Stored records:
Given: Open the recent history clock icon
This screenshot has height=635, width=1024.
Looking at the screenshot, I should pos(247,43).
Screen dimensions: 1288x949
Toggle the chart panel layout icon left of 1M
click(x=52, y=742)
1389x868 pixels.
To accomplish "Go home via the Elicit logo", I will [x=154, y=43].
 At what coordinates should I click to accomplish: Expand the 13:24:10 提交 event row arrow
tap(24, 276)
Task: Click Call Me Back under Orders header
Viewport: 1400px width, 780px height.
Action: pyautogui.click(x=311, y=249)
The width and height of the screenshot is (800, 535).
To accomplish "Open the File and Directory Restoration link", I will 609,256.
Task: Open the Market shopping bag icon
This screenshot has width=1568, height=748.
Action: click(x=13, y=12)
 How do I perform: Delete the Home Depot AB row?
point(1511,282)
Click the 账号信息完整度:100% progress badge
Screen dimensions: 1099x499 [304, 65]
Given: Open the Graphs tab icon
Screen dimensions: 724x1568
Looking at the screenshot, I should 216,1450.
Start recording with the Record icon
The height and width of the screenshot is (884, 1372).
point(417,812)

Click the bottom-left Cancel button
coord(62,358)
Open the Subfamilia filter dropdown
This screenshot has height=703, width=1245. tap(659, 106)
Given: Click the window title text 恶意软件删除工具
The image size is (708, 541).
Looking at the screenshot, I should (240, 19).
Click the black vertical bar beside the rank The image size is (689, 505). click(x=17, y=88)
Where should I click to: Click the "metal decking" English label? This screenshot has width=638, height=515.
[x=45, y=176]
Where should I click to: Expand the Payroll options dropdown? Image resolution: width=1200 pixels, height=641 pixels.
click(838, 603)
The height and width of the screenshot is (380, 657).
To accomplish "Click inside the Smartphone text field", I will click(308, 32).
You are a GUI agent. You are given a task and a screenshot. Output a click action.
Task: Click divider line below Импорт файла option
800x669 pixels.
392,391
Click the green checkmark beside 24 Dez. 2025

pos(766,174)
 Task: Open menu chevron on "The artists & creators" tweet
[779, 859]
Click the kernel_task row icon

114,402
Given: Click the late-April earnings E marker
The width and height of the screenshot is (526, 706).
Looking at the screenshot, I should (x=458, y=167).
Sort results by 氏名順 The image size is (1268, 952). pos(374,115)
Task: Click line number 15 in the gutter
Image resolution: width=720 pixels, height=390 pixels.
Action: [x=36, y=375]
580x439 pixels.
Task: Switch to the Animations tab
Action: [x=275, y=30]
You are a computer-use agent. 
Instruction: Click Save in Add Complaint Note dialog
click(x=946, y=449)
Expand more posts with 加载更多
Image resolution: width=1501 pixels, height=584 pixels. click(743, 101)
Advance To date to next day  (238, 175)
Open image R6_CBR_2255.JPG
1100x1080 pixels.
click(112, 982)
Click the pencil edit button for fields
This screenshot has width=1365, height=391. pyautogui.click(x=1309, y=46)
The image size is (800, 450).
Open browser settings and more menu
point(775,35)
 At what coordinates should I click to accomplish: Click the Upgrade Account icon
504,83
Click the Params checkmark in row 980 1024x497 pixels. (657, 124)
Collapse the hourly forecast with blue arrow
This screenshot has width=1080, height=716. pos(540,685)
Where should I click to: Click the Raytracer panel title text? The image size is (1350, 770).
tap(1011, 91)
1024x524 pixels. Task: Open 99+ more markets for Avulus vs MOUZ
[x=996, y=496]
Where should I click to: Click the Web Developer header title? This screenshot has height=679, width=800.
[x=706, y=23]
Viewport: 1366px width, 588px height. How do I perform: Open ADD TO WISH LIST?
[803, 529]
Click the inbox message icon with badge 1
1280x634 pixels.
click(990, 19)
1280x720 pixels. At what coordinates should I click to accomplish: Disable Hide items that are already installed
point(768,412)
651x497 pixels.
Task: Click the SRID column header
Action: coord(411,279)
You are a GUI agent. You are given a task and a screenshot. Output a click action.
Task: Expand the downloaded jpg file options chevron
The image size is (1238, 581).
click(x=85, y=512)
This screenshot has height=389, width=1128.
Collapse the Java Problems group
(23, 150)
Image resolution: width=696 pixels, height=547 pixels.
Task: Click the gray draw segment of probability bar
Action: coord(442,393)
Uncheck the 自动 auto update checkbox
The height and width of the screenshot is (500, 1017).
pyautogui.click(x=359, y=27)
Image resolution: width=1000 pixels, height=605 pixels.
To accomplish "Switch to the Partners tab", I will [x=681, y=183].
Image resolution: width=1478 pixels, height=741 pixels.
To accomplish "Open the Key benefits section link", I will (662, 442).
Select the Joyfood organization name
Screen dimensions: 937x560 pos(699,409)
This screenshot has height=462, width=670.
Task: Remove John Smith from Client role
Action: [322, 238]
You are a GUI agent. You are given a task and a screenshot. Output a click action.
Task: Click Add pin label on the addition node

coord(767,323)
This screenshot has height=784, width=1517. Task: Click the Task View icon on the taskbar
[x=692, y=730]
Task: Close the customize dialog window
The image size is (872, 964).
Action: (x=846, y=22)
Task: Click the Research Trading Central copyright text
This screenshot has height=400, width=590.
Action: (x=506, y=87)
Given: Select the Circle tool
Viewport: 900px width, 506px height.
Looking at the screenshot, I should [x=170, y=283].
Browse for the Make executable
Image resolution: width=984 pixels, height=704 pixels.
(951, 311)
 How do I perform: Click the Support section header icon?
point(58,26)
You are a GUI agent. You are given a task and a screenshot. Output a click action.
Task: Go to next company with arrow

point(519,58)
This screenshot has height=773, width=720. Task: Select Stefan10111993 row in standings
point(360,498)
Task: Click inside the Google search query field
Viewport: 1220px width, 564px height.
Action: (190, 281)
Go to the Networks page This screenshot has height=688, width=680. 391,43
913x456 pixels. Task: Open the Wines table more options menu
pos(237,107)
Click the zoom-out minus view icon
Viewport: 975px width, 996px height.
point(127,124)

* [The task]: Return the lines above that include the string "link".

* [Output below]:
To accomplish "Open the File and Directory Restoration link", I will 609,256.
To accomplish "Open the Key benefits section link", I will (662, 442).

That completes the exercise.